How To Care For Elephant Bush Succulent

Elephant bushes are simple to grow from cuttings, just like the majority of succulents. For optimal results, take cuttings in the spring or summer. Plant the cutting in a small container of moist, rocky soil after allowing it to callus for a few days.

Place the cutting in a room with a reasonable amount of light and a temperature of at least 65 °F (18 C.). Maintaining a light moisture level in the soil will help the cutting to take root and grow into a new elephant bush succulent that you can give to a friend or add to your collection in a few weeks.

How frequently should an elephant bush be watered?

The Portulacaria Afra needs a succulent soil mixture that drains well. There shouldn’t be too much moisture in the mixture.

Use a pot with holes for drainage. Perlite is another option for your potting soil mixture. The correct airflow in the soil is made possible by perlite, hastening the drying process.

What are the Sunlight Requirements of the Elephant Bush?

Place your elephant bush where it receives some direct sunlight and some partial shade throughout the day.

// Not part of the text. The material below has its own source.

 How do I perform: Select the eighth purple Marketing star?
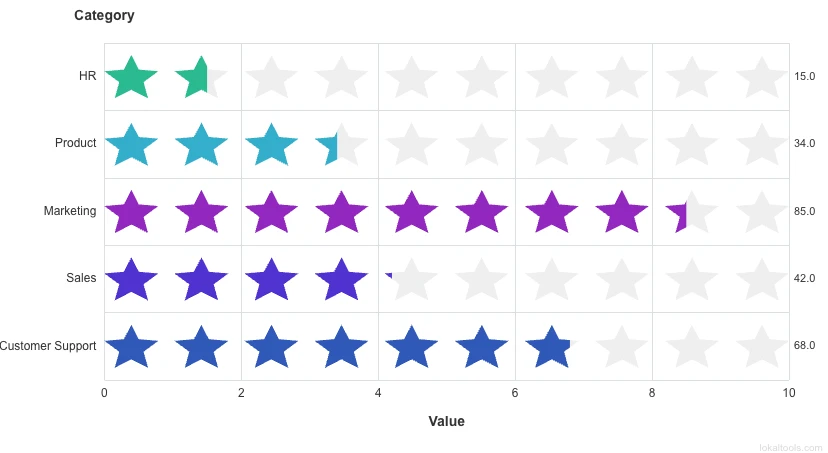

The Portulacaria Afra or Elephant Bush requires at least six hours per day of direct sunlight. Avoid spending a lot of time in direct sunlight. Otherwise, keep in some shade.

Heat intolerance exists in the elephant bush in miniature. It might be more prone to sunburn than its larger sibling.

What is the Humidity Requirement of the Elephant Bush?

A succulent is not required by the elephant bush for humidity. It does well in humidity at room temperature.

The portulacaria afra needs average indoor humidity. Spraying it with water to wet it is not recommended because it can result in unreasonably high humidity levels.

How Should I Water the Elephant Bush?

Elephant bushes don’t store a lot of water because their leaves are thin. In the summer, it has to be watered once a week. In the winter or during the milder summer months, water it every 1.5 weeks.

Simply because the Portulacaria has thin leaves, don’t overwater it!

How to Fertilize the Elephant Bush?

Little fertilizer is required by the Elephant Bush. You can use the one designed for cacti. Give a drop each month from spring to fall, when the plants are actively growing.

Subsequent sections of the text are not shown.